Schreiben Sie den Textauszug über Luthers Naturbegriff und die Erbsünde vollständig und wortgetreu ab.

*Textauszug*
= = = =
Man muß sich sehr hüten, bei Luther den thomistischen, den spät-reformatorischen7 oder gar den säkularisierten modernen Naturbegriff finden zu wollen! Er knüpft vielmehr an Augustinus an8, wie die Schilderung Heckels nahelegt. Aber fast noch ärger wäre der Fehler, wenn neuzeitlicher Individualismus dazu verführte, die Aussagen Heckels auf das isolierte Individuum zu beziehen. Die natura humana ist die der ganzen Menschheit9 — sonst könnte Heckel nicht ohne Bruch von der Anthropologie auf die Reichelehre übergehen.

 

2. Erbsünde

 

Aber die Urstandsnatur ist geistlich gänzlich pervertiert durch die Erbsünde. Sie ist „der geistliche Rechtsbruch κατ᾽ ἐξοχήν”. Was besagt diese rechtstheologische „Grundlehre”10 Luthers?


6) Lex 60; zu ratio und voluntas vgl. ferner Lex 32; zur conscientia unten 10216; zum Wandel der Synderesis-Auffassung Luthers s.u. A. 10; zum liberum arbitrium und zur conformitas voluntatis vgl. unten 7625 — also das ganze scholastische Repertoire der theologischen Psychologie ist vertreten und an die veränderte Erbsündenauffassung angepaßt. — Ferner Lex 69; 66 mit A. 460: die iustitia originalis ist kein donum superadditum, weil die lex naturae zugleich lex divina ist.
= = = =
*Material*
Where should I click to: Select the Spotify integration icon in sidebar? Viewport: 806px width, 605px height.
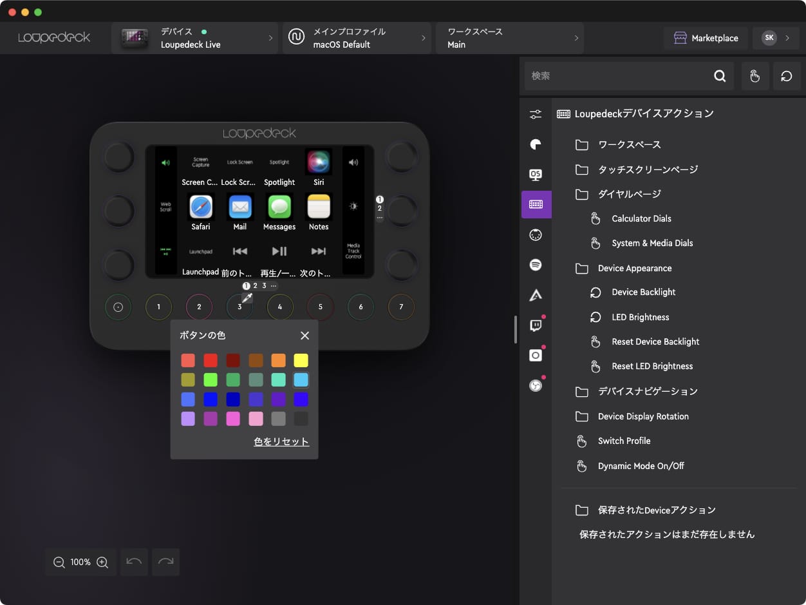[536, 265]
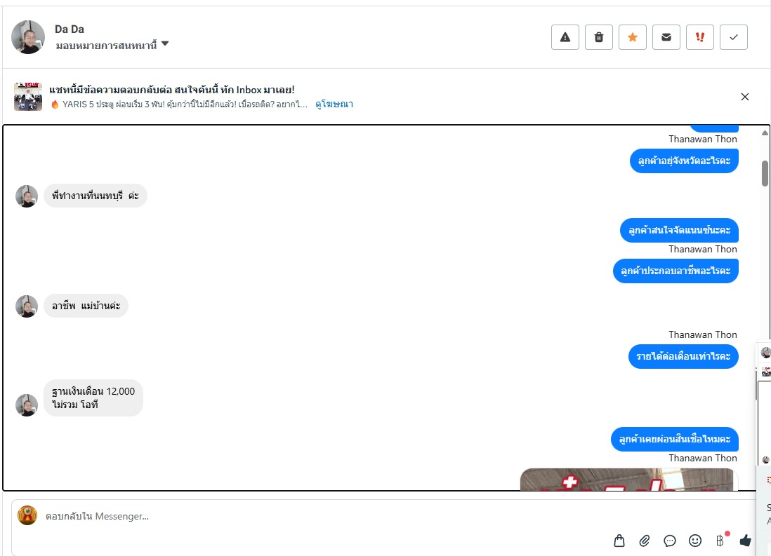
= = = =
*Ergebnis*
Man muß sich sehr hüten, bei Luther den thomistischen, den spät-reformatorischen7 oder gar den säkularisierten modernen Naturbegriff finden zu wollen! Er knüpft vielmehr an Augustinus an8, wie die Schilderung Heckels nahelegt. Aber fast noch ärger wäre der Fehler, wenn neuzeitlicher Individualismus dazu verführte, die Aussagen Heckels auf das isolierte Individuum zu beziehen. Die natura humana ist die der ganzen Menschheit9 — sonst könnte Heckel nicht ohne Bruch von der Anthropologie auf die Reichelehre übergehen.

 

2. Erbsünde

 

Aber die Urstandsnatur ist geistlich gänzlich pervertiert durch die Erbsünde. Sie ist „der geistliche Rechtsbruch κατ᾽ ἐξοχήν”. Was besagt diese rechtstheologische „Grundlehre”10 Luthers?


6) Lex 60; zu ratio und voluntas vgl. ferner Lex 32; zur conscientia unten 10216; zum Wandel der Synderesis-Auffassung Luthers s.u. A. 10; zum liberum arbitrium und zur conformitas voluntatis vgl. unten 7625 — also das ganze scholastische Repertoire der theologischen Psychologie ist vertreten und an die veränderte Erbsündenauffassung angepaßt. — Ferner Lex 69; 66 mit A. 460: die iustitia originalis ist kein donum superadditum, weil die lex naturae zugleich lex divina ist.